In summary, the provided document is a 510(k) submission for an intervertebral body fusion device, focusing on substantial equivalence to predicate devices through technical and performance testing rather than clinical study results demonstrating efficacy against specific acceptance criteria for a diagnostic or AI-based device.

§ 888.3080 Intervertebral body fusion device.

(a)
Identification. An intervertebral body fusion device is an implanted single or multiple component spinal device made from a variety of materials, including titanium and polymers. The device is inserted into the intervertebral body space of the cervical or lumbosacral spine, and is intended for intervertebral body fusion.(b)

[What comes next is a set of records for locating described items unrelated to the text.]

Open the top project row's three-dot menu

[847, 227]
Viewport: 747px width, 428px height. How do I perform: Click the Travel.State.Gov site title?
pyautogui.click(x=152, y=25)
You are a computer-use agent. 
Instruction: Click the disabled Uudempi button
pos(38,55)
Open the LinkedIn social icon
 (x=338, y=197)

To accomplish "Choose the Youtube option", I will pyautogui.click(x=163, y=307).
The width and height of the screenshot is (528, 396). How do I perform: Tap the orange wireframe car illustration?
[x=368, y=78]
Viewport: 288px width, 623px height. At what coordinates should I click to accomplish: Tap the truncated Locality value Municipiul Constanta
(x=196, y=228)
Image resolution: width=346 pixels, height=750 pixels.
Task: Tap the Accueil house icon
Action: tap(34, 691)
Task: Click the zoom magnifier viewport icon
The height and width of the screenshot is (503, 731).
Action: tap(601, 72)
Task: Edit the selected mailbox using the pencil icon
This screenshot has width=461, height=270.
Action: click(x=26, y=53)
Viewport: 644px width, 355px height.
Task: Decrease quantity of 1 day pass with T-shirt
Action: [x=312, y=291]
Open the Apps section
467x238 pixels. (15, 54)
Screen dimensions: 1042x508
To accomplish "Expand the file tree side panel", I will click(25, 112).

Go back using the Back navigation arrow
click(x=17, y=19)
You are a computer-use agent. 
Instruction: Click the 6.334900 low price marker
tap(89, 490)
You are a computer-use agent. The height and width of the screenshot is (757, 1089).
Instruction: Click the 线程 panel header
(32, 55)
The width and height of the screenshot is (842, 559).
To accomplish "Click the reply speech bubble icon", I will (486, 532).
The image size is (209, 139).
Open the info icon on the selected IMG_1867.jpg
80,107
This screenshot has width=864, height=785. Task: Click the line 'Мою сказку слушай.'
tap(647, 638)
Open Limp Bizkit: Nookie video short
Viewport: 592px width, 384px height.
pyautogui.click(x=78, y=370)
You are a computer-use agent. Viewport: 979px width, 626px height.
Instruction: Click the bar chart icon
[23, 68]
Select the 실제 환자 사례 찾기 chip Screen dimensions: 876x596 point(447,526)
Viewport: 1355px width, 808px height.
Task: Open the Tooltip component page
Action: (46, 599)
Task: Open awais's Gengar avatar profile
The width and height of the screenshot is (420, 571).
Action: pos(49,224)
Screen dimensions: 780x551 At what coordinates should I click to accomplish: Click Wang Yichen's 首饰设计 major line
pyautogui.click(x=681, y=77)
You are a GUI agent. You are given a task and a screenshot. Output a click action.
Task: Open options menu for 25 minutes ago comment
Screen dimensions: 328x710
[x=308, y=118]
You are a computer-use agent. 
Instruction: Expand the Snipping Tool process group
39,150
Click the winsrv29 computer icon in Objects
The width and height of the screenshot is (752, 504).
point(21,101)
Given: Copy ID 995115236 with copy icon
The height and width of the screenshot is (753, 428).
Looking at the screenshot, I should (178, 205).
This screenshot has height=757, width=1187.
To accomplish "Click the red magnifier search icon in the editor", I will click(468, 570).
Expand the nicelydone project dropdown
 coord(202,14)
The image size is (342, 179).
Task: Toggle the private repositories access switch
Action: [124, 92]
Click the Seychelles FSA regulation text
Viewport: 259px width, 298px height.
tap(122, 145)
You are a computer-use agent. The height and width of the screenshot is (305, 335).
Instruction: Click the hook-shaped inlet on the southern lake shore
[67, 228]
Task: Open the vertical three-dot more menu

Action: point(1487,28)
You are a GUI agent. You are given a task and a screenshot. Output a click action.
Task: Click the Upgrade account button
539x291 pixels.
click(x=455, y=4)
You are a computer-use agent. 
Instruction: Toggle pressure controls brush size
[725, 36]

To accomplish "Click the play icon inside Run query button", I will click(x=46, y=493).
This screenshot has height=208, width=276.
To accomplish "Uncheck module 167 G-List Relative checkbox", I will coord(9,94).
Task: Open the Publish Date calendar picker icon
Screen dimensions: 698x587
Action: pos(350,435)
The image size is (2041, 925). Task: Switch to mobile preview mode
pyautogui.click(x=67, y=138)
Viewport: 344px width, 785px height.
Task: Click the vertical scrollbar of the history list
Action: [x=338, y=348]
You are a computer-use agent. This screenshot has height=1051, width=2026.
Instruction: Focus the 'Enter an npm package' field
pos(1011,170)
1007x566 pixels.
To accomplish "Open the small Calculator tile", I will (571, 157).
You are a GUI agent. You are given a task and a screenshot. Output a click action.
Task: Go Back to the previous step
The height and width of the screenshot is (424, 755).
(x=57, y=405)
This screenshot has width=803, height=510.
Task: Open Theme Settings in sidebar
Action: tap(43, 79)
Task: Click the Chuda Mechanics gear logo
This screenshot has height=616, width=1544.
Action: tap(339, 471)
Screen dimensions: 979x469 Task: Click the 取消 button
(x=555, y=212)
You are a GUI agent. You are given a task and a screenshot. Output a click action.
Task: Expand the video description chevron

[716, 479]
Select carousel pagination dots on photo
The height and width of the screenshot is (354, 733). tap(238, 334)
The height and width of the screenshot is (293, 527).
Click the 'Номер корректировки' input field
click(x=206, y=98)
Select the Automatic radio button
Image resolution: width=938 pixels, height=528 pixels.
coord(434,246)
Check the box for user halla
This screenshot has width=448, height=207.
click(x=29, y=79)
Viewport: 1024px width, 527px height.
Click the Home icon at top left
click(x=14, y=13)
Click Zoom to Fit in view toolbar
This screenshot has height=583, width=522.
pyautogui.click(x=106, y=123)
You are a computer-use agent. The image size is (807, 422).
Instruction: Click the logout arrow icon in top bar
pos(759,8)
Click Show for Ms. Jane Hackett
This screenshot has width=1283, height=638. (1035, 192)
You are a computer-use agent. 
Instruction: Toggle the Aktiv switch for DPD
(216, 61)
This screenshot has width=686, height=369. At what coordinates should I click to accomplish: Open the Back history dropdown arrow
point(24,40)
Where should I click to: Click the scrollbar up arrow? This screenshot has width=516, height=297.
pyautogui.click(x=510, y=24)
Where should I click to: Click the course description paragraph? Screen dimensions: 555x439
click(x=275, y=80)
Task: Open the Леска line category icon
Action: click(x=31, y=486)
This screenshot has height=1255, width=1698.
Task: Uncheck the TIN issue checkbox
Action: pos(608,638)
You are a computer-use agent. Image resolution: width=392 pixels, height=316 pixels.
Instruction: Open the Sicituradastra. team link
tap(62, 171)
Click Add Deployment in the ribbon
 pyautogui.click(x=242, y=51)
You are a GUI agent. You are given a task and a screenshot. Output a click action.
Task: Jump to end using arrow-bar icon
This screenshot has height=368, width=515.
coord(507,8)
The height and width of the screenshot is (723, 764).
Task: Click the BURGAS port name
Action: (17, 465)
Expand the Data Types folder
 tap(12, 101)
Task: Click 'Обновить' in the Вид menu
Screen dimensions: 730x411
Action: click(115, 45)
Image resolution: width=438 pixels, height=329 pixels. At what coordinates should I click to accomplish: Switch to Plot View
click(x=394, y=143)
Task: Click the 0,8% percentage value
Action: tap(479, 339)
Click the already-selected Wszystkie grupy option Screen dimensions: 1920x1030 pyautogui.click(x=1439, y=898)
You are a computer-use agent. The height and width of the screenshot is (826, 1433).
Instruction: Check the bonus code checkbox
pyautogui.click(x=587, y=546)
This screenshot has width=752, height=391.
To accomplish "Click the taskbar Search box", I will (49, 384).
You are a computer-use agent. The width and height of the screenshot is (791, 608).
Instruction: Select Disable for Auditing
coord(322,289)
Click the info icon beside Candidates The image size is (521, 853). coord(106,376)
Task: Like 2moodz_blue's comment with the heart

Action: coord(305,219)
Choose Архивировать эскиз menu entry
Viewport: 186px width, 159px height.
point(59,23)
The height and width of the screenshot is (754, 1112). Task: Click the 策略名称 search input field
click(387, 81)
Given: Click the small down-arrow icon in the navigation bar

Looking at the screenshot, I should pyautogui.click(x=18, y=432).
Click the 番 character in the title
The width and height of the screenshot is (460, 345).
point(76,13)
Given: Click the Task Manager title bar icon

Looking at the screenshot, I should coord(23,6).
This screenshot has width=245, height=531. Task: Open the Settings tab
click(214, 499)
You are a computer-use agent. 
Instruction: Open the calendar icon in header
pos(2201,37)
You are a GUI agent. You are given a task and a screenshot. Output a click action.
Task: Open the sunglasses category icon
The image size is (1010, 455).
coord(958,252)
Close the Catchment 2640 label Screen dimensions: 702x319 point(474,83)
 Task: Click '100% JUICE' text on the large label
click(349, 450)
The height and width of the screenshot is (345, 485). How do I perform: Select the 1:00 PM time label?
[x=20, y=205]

Classification. (1) Class II (special controls) for intervertebral body fusion devices that contain bone grafting material. The special control is the FDA guidance document entitled “Class II Special Controls Guidance Document: Intervertebral Body Fusion Device.” See § 888.1(e) for the availability of this guidance document.(2) Class III (premarket approval) for intervertebral body fusion devices that include any therapeutic biologic (e.g., bone morphogenic protein). Intervertebral body fusion devices that contain any therapeutic biologic require premarket approval.
(c)
Date premarket approval application (PMA) or notice of product development protocol (PDP) is required. Devices described in paragraph (b)(2) of this section shall have an approved PMA or a declared completed PDP in effect before being placed in commercial distribution.